Transcribe each record word for word. Skip the images.

-- Record set follows --

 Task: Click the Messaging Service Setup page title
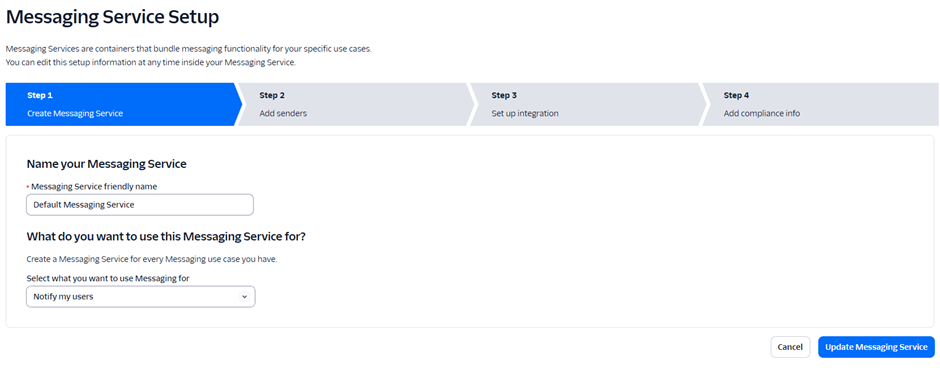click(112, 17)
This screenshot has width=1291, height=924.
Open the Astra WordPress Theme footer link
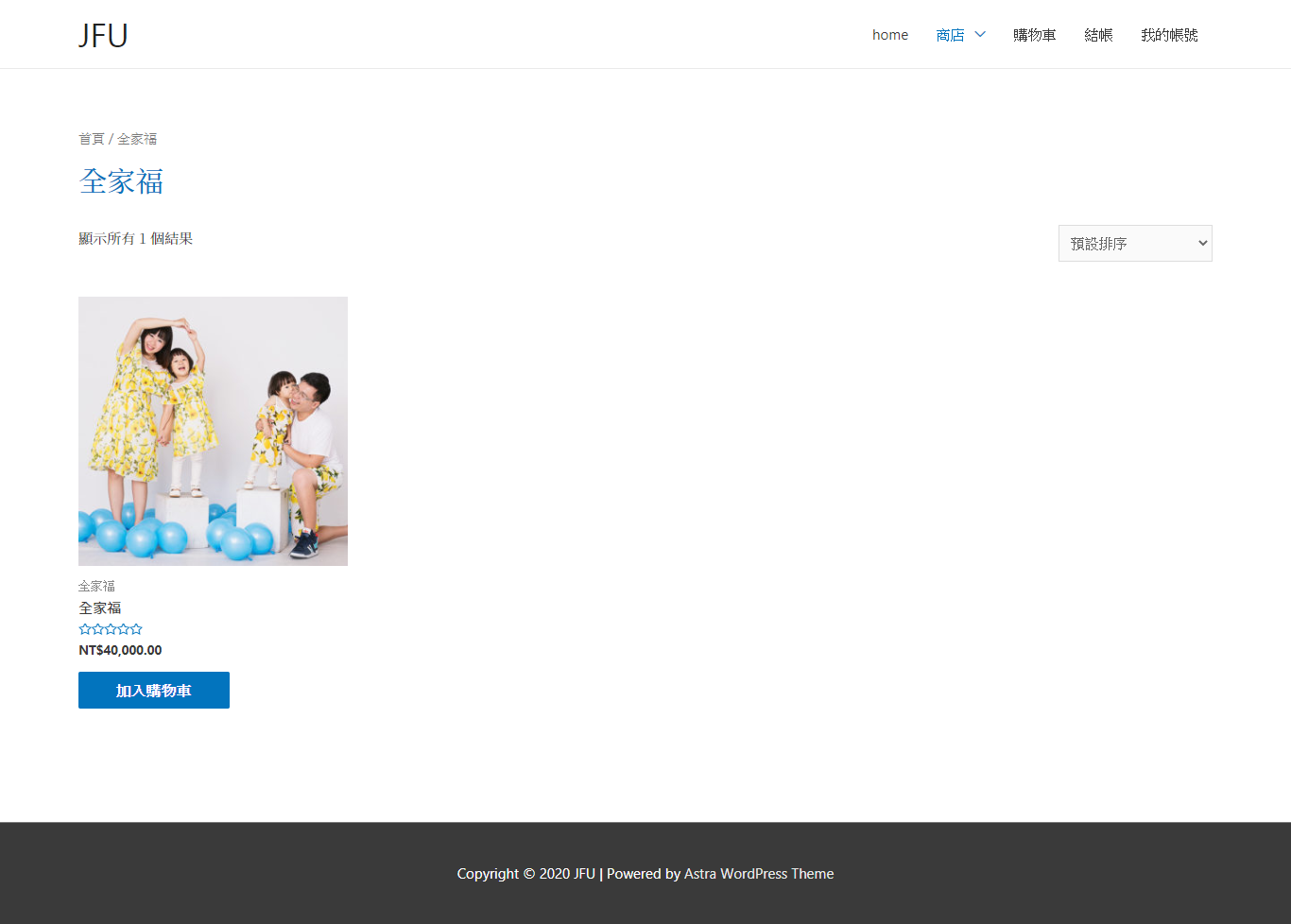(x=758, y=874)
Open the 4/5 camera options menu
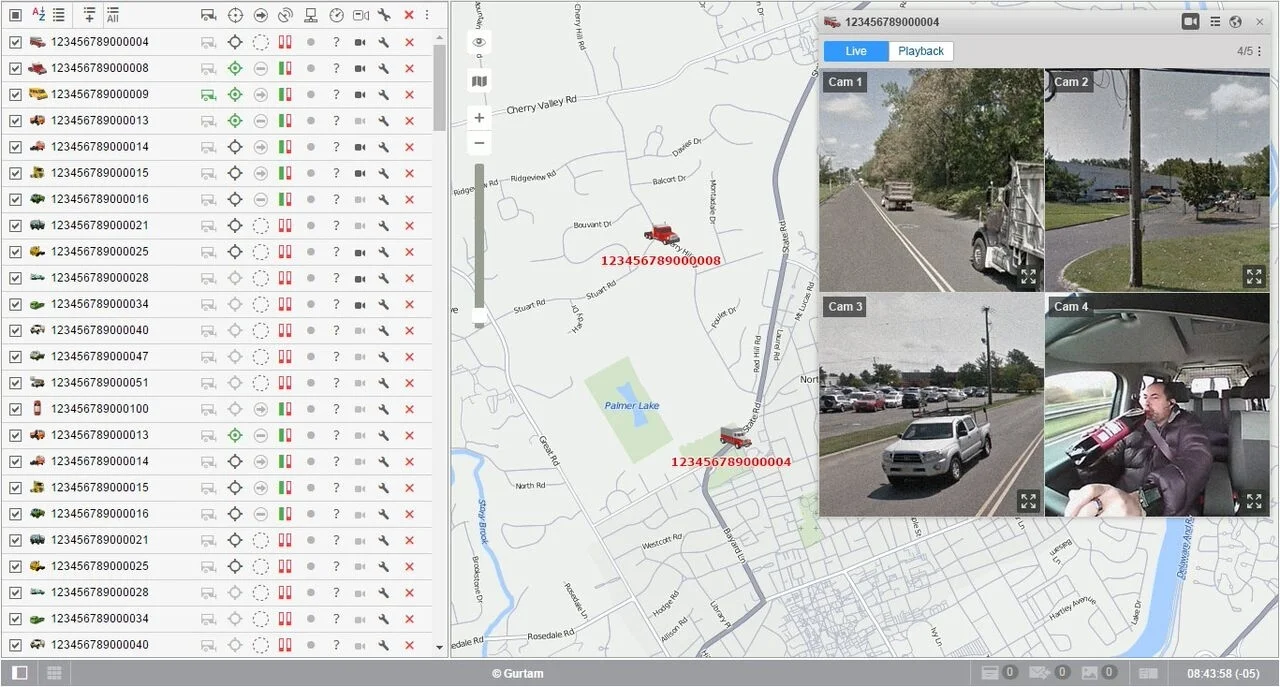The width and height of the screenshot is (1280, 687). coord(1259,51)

-- Record set concluded --

▶ Task solution
 Task: Click the Messaging Service Setup page title
click(112, 17)
This screenshot has width=1291, height=924.
Open the Astra WordPress Theme footer link
(x=758, y=874)
Open the 4/5 camera options menu
The width and height of the screenshot is (1280, 687). coord(1259,51)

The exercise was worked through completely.